由衣が亜理紗を連れて高校までやってきた週の土曜、修也はいつもの時間に目を覚ましていつもの時間に起き上がった。


「……にしても長谷川の奴……ホントに諦めず毎日来たな……」


修也は今週の亜理紗の行動を思い出して軽くため息を吐く。

あれから亜理紗は自分で宣言した通り、全く諦める気配すら見せず塔次になぞなぞ勝負を挑んできたのだ。

とある日は……


『トラックの荷台にスイカ・カボチャ・トマトが乗っています。急ブレーキで落ちたのは?』

『スピードだな』

『うっ! これも迷い無く即答ですか!?』

『では俺の番だな。500円持って250円のスイカと120円のカボチャと100円のトマトを買ったが釣りが貰えなかった。何故か?』

『えっ……合計470円なのに? ……店員が計算を間違えたとかですか?』

『そんなわけあるか。釣りが出ないように金を出したからに決まっているだろう。俺は500円玉とは言ってないぞ』

『……あっ!? 合計500円持ってたってことですか!』


また別の日には……


『太郎君は風邪を引いたので病院へ行きました。途中牛がモーと鳴いて蝶がひらひらと舞っていました。さて、太郎君の病名は?』

『風邪だろう? 最初にそう言ったではないか』

『うぐぅっ!? これも引っかからないなんて……!』

『では俺の番だ。2束と3束の花束を合わせたら何束になる?』

『そんなの5束に決まってるじゃないですか!』

『不正解だ。正解は1束。全部一纏めにするのだからそうなるのは明白だろう』

『あああぁぁぁっ!? し、しまったあああぁぁぁ!!』


……とまぁこのようにもれなく全て返り討ちに遭っているわけだが。


「あの諦めの悪さとメンタルの強さはある意味評価に値するが、もっと他の所で使えば良いのに……」


無駄に根性のある亜理紗の行動に少々呆れ気味の修也。

まぁ修也自身に何か影響がある訳でもないので必要以上に介入する気は無いし放っておいても何も問題は無い。

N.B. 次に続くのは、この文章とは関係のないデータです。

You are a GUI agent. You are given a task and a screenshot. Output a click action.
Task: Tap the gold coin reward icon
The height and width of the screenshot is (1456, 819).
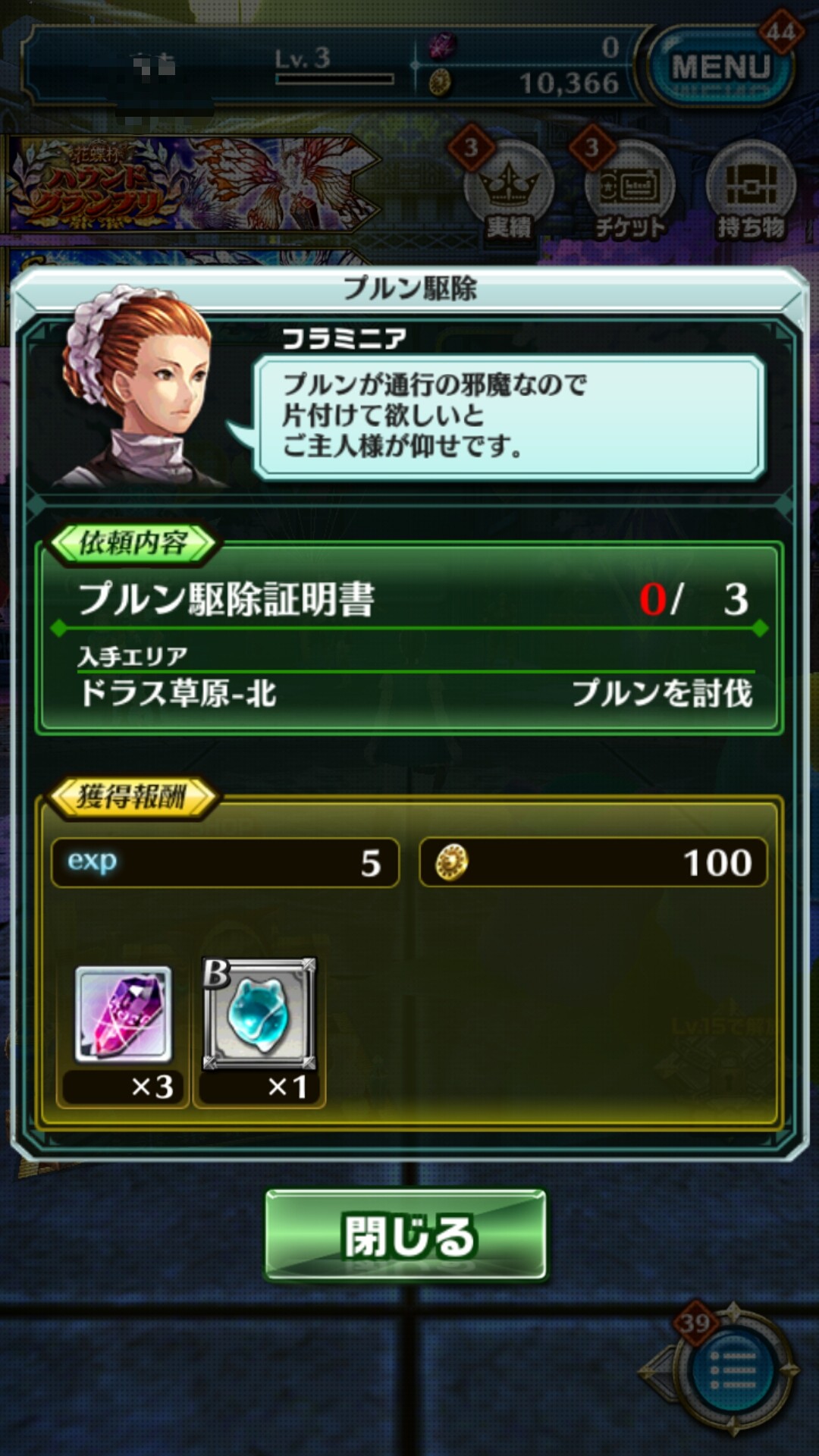coord(451,863)
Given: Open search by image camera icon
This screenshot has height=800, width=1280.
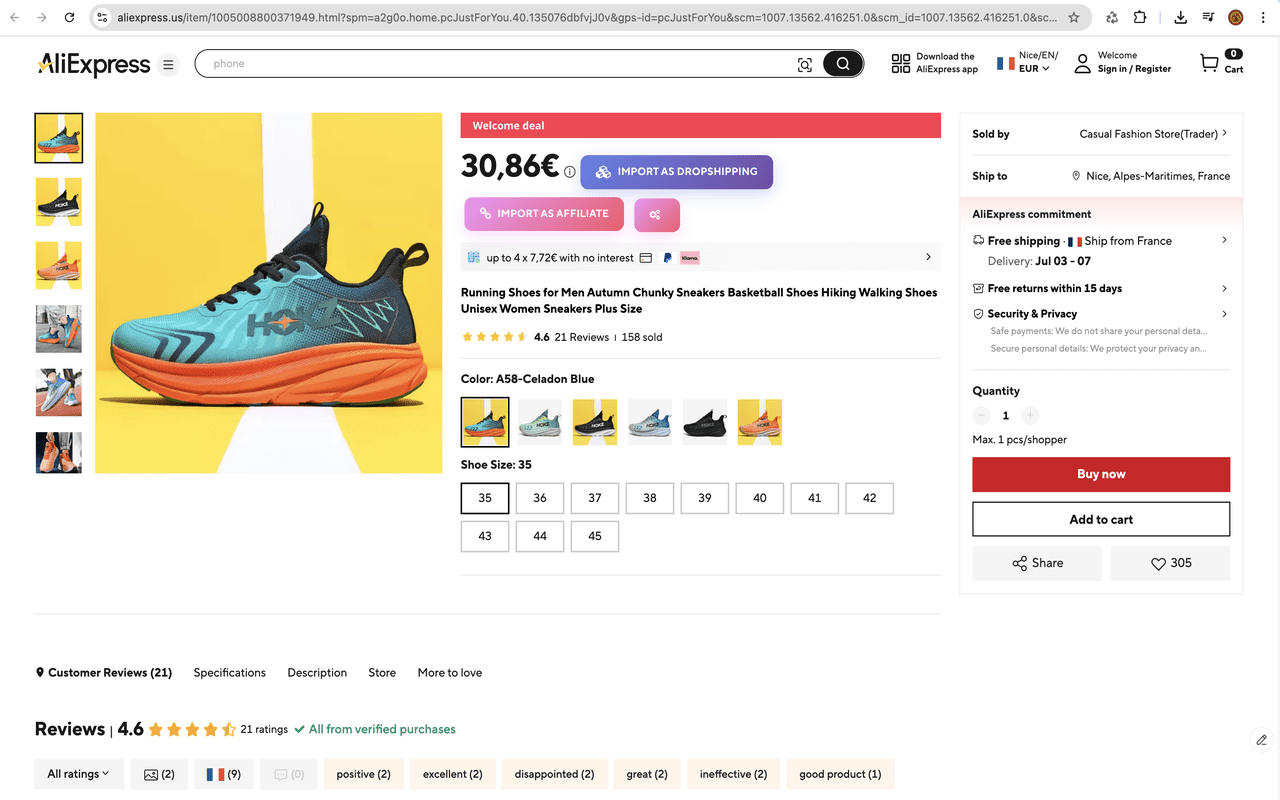Looking at the screenshot, I should pos(805,63).
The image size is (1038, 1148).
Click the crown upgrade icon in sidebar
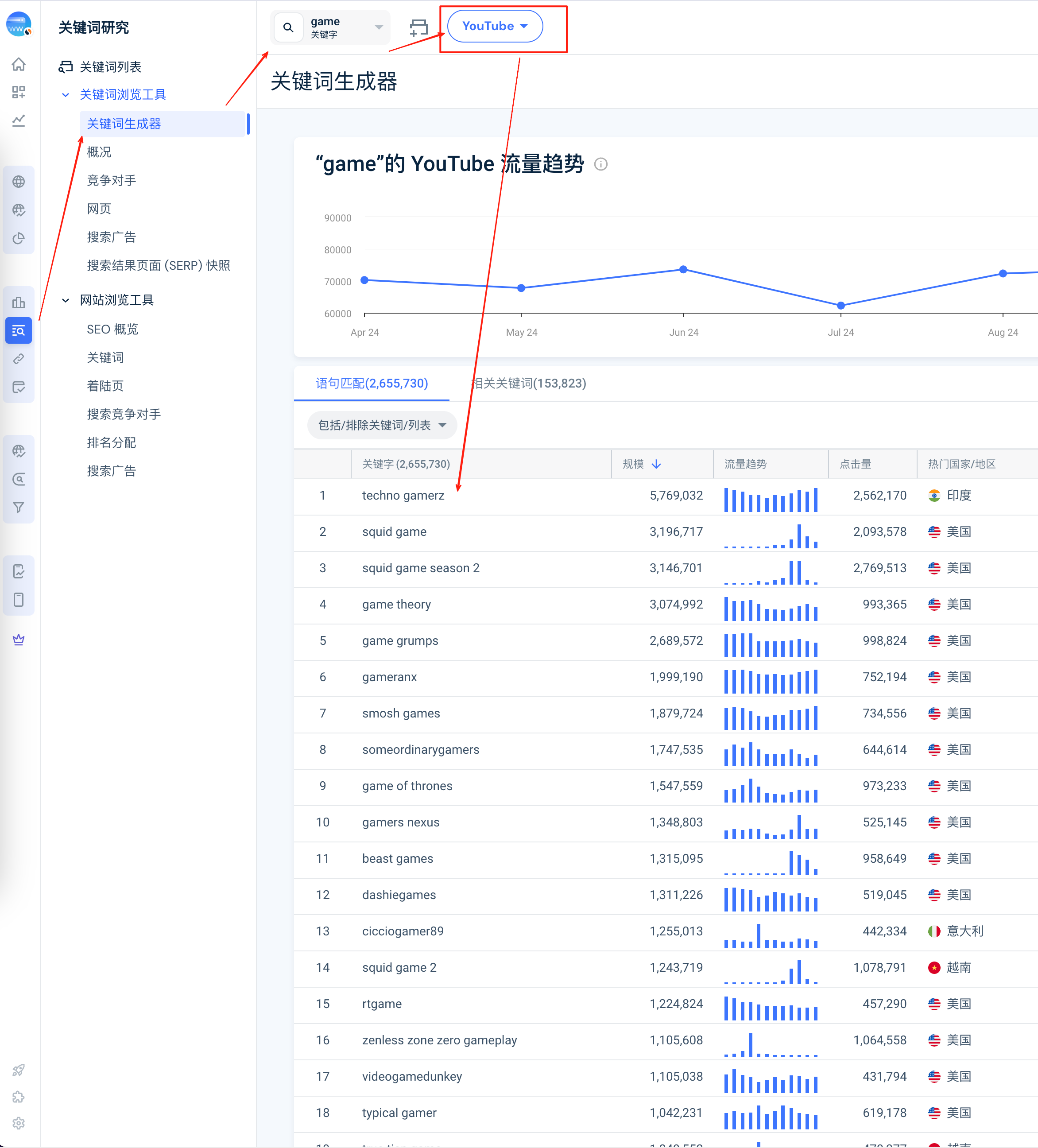[x=19, y=640]
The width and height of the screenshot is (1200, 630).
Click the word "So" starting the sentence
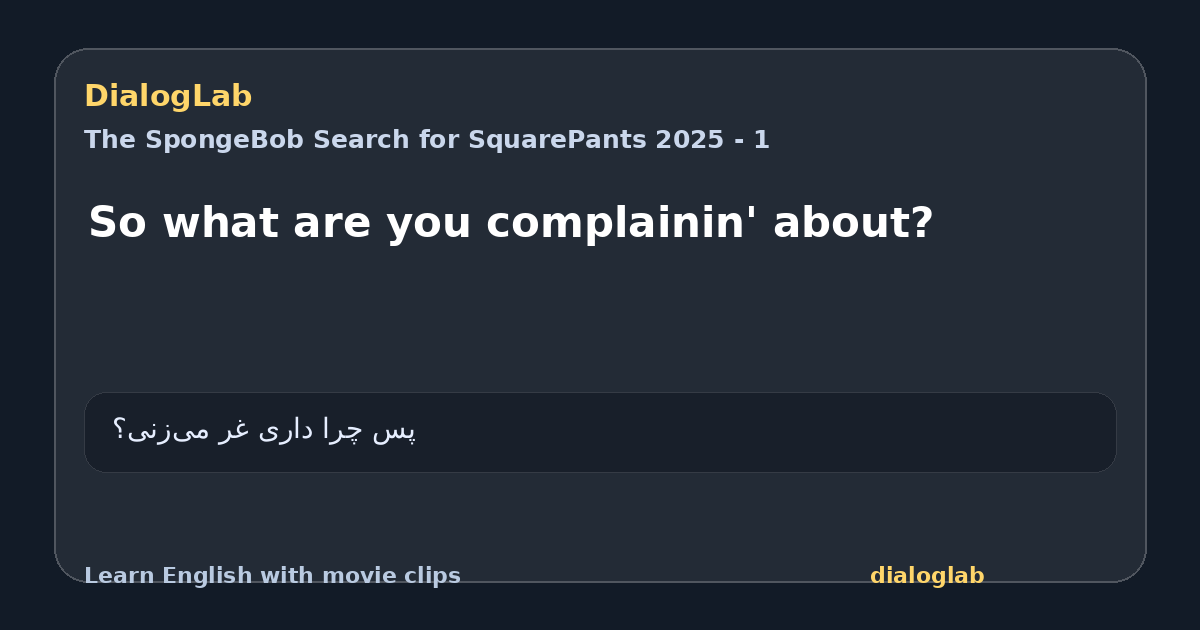(114, 223)
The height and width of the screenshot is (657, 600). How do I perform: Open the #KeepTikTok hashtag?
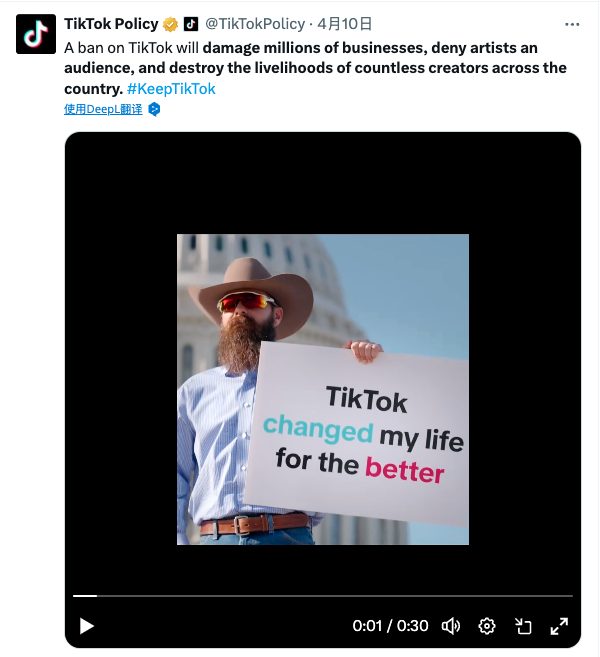pyautogui.click(x=171, y=89)
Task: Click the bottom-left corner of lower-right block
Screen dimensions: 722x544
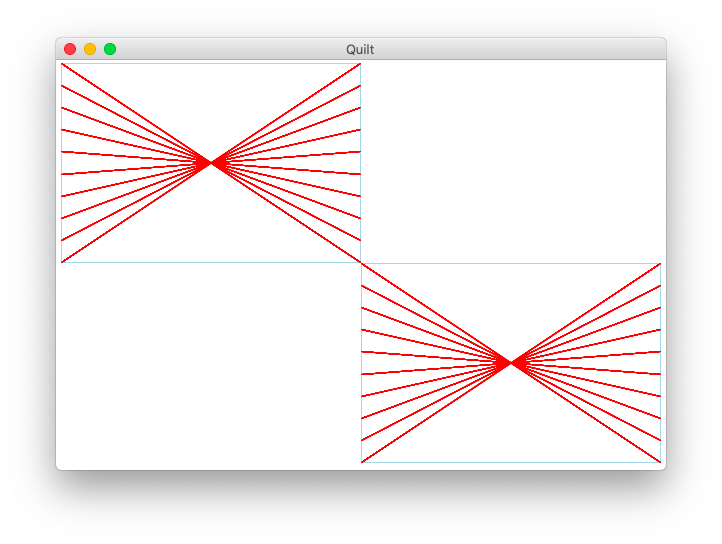Action: click(x=362, y=462)
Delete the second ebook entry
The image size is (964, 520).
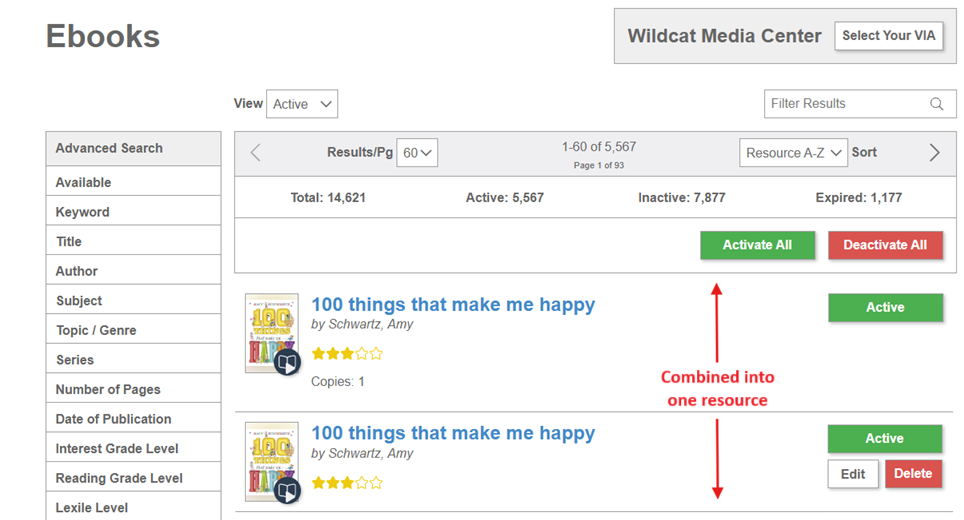point(913,474)

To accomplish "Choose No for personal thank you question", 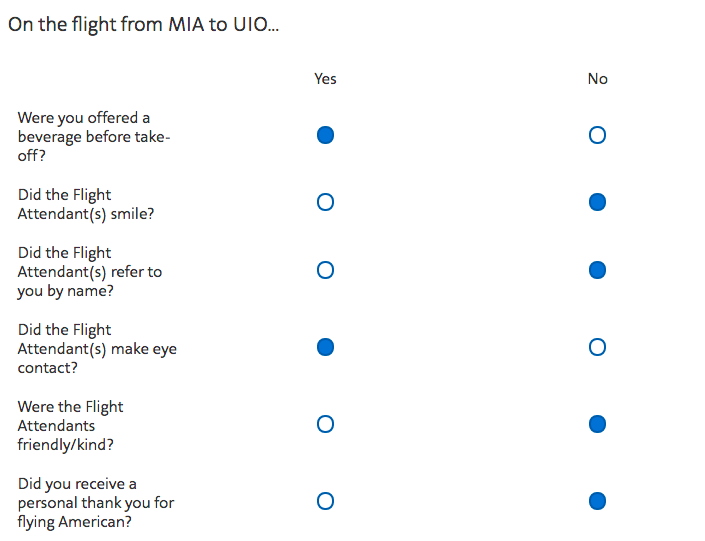I will pyautogui.click(x=597, y=501).
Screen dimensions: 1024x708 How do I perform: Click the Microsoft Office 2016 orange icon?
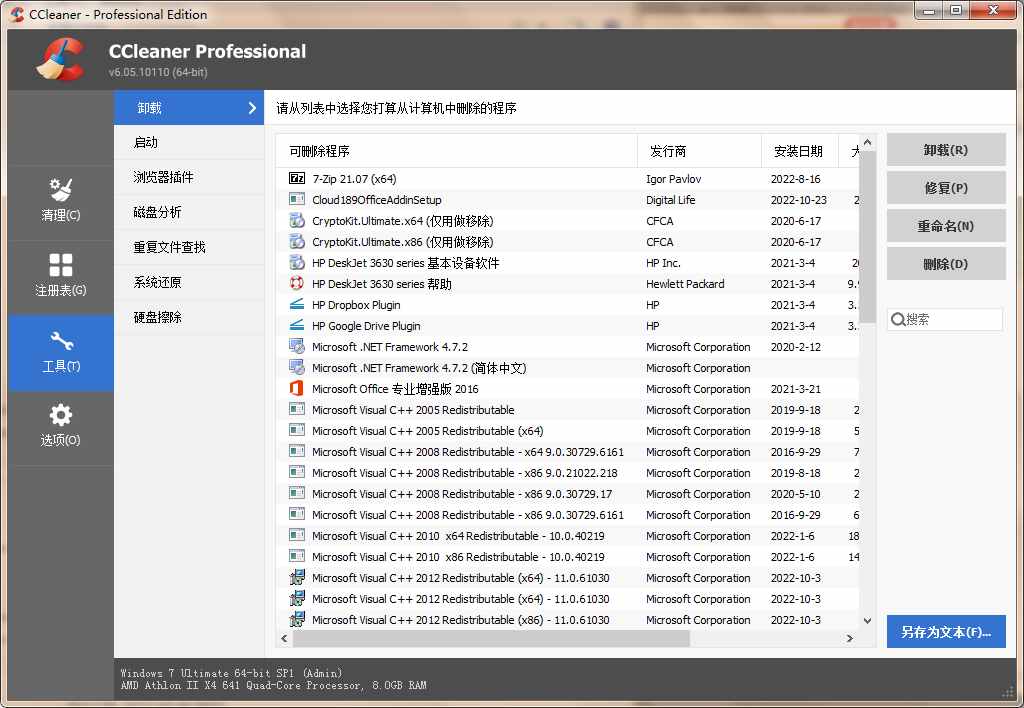[x=296, y=388]
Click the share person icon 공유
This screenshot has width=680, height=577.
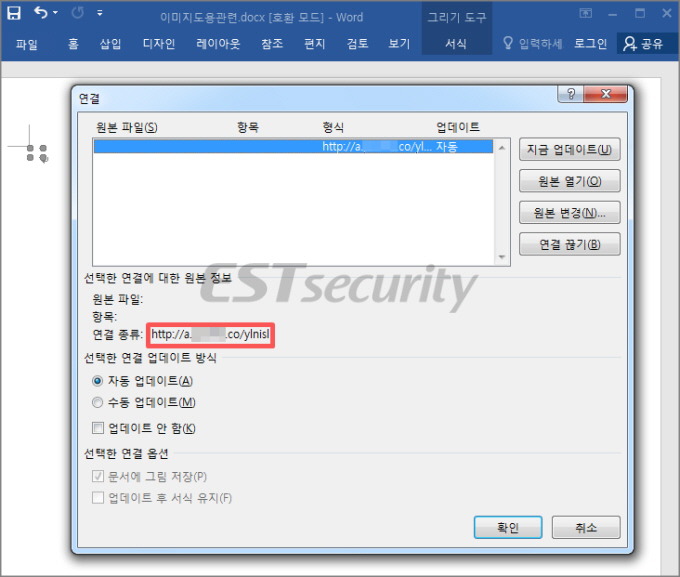point(629,43)
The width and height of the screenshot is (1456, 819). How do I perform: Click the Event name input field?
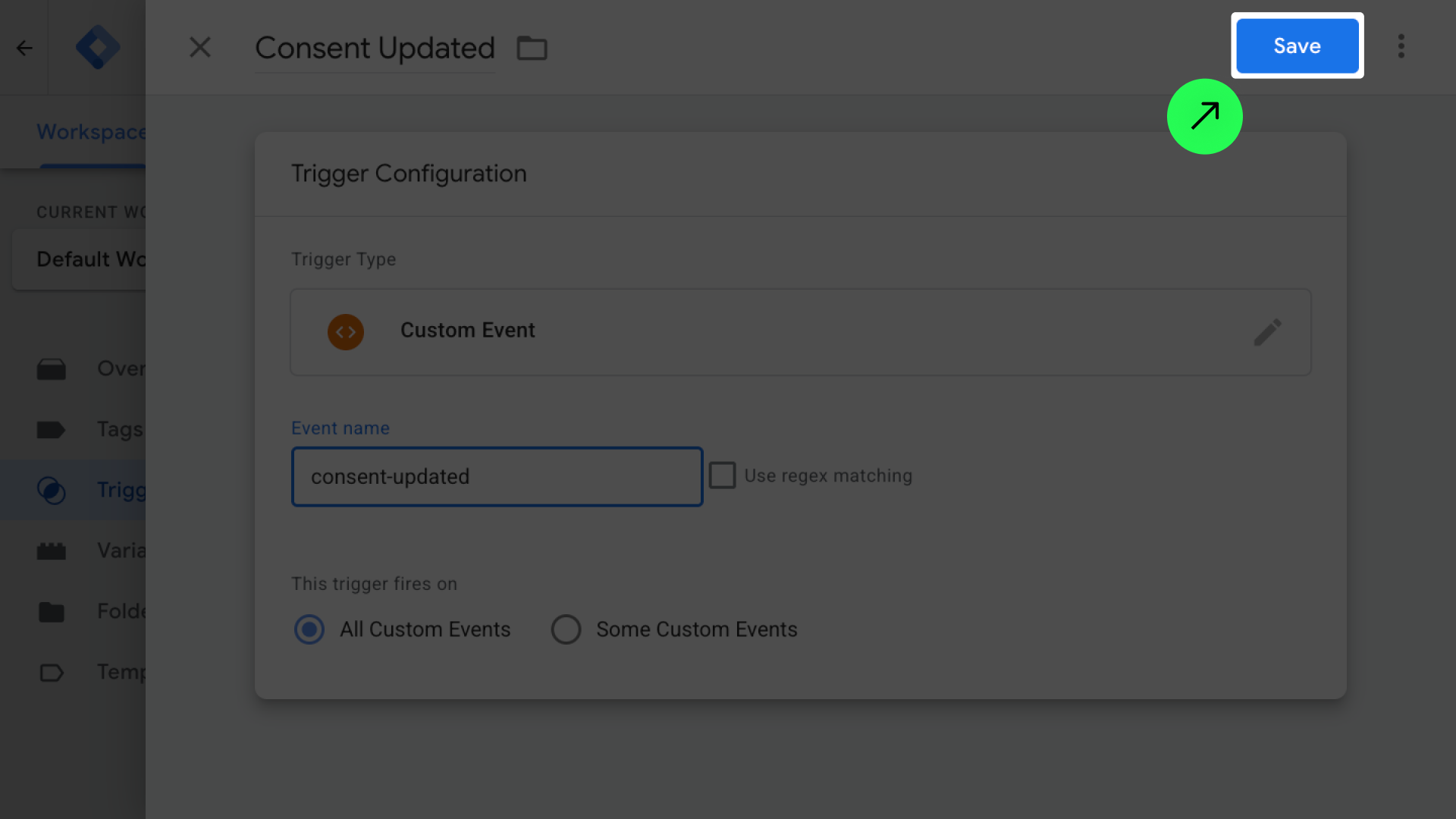(x=497, y=477)
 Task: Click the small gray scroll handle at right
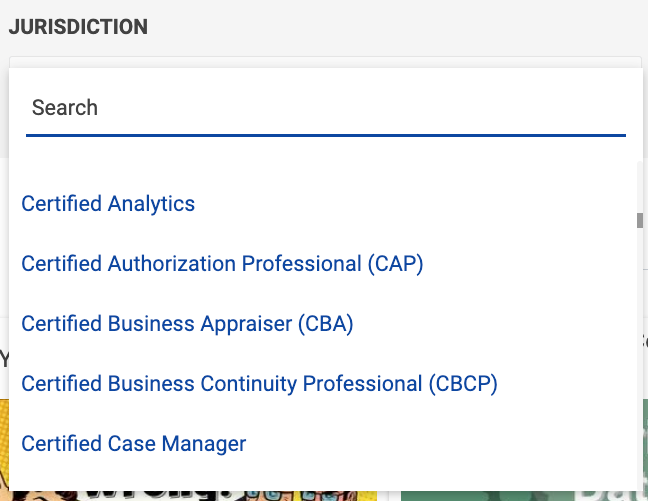click(x=639, y=219)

なので修也はこの件に関しては傍観を決め込むことにする。


「……さて、今日は土曜日だから蒼芽ちゃんはまだ寝てるかな。先に朝飯食ってから蒼芽ちゃんを起こして……」




こんこん




『修也さーん、起きてますか?』


気を取り直して今日のこれからの行動を修也が確認していると、ドアのノックと共に蒼芽の声が部屋の外から聞こえてきた。


「……あれ?」


休日の朝なのに蒼芽がいつもの時間に起こしに来るという普段とは違う現象に修也は首を傾げるのであった。


『……あれ? 修也さーん、まだ寝てますかー?』


修也の反応が無いことを不思議に思ったのか、蒼芽が再びドアをノックして声をかけてきた。


「ああいや……起きてる、起きてるぞ」


蒼芽の呼びかけに返事をして修也はドアを開ける。


「あ、起きてたんですね。おはようございます修也さん」

「おはよう蒼芽ちゃん。今日はどうしたんだ? 土曜日なのにいつもの時間に起こしに来るなんて」


修也の疑問ももっともだ。

蒼芽は学校のある平日は早起きなのだが、週末の土日は起きるのが遅い。

とは言え1時間程度の違いなのでそこまで大幅にズレるわけでもないのだが、それでも今はまだ寝ている時間のはずだ。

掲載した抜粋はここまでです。